Adversarial thinking

So far we see that our MultiLevel Feedback queue allows long jobs to run and eventually complete while quickly addressing the needs of short jobs.

If you are a bad actor on the previous system you can just flood the system with short process c1,c2,c3,..,cn then job A(long running jobs) will never run

This is called "the starvation problem". All schedulers need to consider this scenario to ensure long running jobs make progress

To solve this problem, eventually long running jobs need to move up in priority

NEW RULE: Every T seconds move all jobs to highest priority queue

Learning reset

by moving all jobs back to high priority, we give the OS an opportunity to reset it's learning and reavaluate it's understanding of the job periodiclly

This allows the OS Policy take changes in the nature of jobs into consideration.

Some jobs may be doing "BATCH" processing, which is spending time doing computations in the bakcground and some jobs may be in more of an "INTERACTIVE" mode where they are interacting with a user.

Jobs may change back and forth between these modes of operating

recap

  • Jobs come in and are on high priority q
  • As jobs are serviced they move down in priority
  • This allows short jobs to be immediately serviced
  • Long running jobs move to the lowest priority over time.
  • We make sure long runnign jobs are not starved by periodiclly bumping them back to the top.

How do we handle jobs that are waiting for i/o

we would like to keep the cpu busy while a job is waiting for i/o

How do we handle a job that is in one of our queues and does does some i/o?

I/O job (Naive) rule

RULE: IF a job runs and it calls for a i/o before a timeslice has expired, leave it at the same priority level.

Theres is a problem with this rule

Hackers like to study schedulers, because if they understand how to take advantage of the policies they can monopolize the cpu, they are gaming the scheduler

If a time slice is 10ms.
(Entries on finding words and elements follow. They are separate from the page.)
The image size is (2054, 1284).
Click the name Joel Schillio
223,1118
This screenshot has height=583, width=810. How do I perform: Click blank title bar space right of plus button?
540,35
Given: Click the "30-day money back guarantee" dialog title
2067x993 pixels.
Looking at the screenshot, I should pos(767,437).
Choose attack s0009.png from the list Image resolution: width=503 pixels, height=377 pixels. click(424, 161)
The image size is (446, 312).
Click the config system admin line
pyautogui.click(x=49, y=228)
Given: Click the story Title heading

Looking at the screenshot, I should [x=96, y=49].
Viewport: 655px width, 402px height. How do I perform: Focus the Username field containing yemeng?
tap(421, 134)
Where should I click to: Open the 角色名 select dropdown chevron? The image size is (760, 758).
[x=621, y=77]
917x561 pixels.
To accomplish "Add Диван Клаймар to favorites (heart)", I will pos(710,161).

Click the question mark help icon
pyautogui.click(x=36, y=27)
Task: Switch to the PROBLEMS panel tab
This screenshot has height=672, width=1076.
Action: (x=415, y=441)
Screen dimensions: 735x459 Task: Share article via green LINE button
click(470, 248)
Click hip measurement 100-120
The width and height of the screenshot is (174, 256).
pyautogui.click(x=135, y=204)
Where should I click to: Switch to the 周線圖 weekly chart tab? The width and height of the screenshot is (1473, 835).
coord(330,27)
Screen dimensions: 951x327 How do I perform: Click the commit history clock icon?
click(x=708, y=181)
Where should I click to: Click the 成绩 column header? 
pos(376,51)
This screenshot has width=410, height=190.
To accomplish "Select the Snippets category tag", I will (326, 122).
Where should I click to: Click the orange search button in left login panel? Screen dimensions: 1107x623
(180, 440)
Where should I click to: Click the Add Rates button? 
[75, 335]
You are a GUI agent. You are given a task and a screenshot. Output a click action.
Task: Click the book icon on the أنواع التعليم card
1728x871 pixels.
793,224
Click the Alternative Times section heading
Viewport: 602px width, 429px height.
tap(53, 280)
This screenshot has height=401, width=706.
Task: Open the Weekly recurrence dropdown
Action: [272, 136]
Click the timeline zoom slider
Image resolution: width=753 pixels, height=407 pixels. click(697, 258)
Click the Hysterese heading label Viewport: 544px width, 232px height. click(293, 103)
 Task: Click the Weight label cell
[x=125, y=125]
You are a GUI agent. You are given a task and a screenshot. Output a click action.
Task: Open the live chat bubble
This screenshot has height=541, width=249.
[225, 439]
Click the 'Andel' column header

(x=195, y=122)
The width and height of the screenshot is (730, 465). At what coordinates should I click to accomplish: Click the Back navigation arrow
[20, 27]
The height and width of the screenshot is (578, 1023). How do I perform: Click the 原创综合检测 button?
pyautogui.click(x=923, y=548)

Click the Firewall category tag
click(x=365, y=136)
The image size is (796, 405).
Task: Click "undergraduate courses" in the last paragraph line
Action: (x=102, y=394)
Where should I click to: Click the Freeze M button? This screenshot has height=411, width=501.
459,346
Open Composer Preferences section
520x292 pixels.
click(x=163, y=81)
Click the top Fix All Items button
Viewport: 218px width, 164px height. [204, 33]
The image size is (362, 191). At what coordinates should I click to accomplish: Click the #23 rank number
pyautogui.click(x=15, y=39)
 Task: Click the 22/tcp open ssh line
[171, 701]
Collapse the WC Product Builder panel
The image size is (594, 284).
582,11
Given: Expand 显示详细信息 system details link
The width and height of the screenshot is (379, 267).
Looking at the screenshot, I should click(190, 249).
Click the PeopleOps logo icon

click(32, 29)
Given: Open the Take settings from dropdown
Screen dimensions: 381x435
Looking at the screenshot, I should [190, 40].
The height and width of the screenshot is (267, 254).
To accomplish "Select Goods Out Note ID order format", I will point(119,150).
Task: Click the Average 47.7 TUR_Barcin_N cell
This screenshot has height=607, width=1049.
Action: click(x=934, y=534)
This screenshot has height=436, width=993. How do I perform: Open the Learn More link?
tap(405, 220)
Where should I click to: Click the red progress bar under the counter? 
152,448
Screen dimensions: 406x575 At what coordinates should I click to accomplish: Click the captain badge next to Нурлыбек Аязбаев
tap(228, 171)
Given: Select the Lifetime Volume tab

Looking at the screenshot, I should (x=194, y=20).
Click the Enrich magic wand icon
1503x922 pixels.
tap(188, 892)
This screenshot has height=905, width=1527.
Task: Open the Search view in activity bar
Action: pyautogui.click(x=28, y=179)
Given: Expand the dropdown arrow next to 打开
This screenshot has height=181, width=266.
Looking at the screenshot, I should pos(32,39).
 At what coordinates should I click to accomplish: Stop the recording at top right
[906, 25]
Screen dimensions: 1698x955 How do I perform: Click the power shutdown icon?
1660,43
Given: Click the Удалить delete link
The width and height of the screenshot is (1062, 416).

And a job only runs 9ms and then asks for i/o, our previous rule, keeps the job at the same priority level and gives it another full time slice.

Better accounting

To solve the last problem, the OS keeps track of how much time a process has used up, and once it has used up a full quantum(timeslice) of compute it gets moved down to the next priority q

It stays at the same priority until it has used a full quantum of compute

Paramaters for Multi Level Feedback Queue

  • N = number of queues
  • Q = quantum length, you can also have different timeslices assigned for each queue. The lower priority queues will have longer quantums
  • T = learing reset interval(move jobs back to top level)

To configure your scheduler you have to adjust these paramaters. Many systems have configurable schedulers.

There is no known solution for the correct paramaters, you can try machine learning!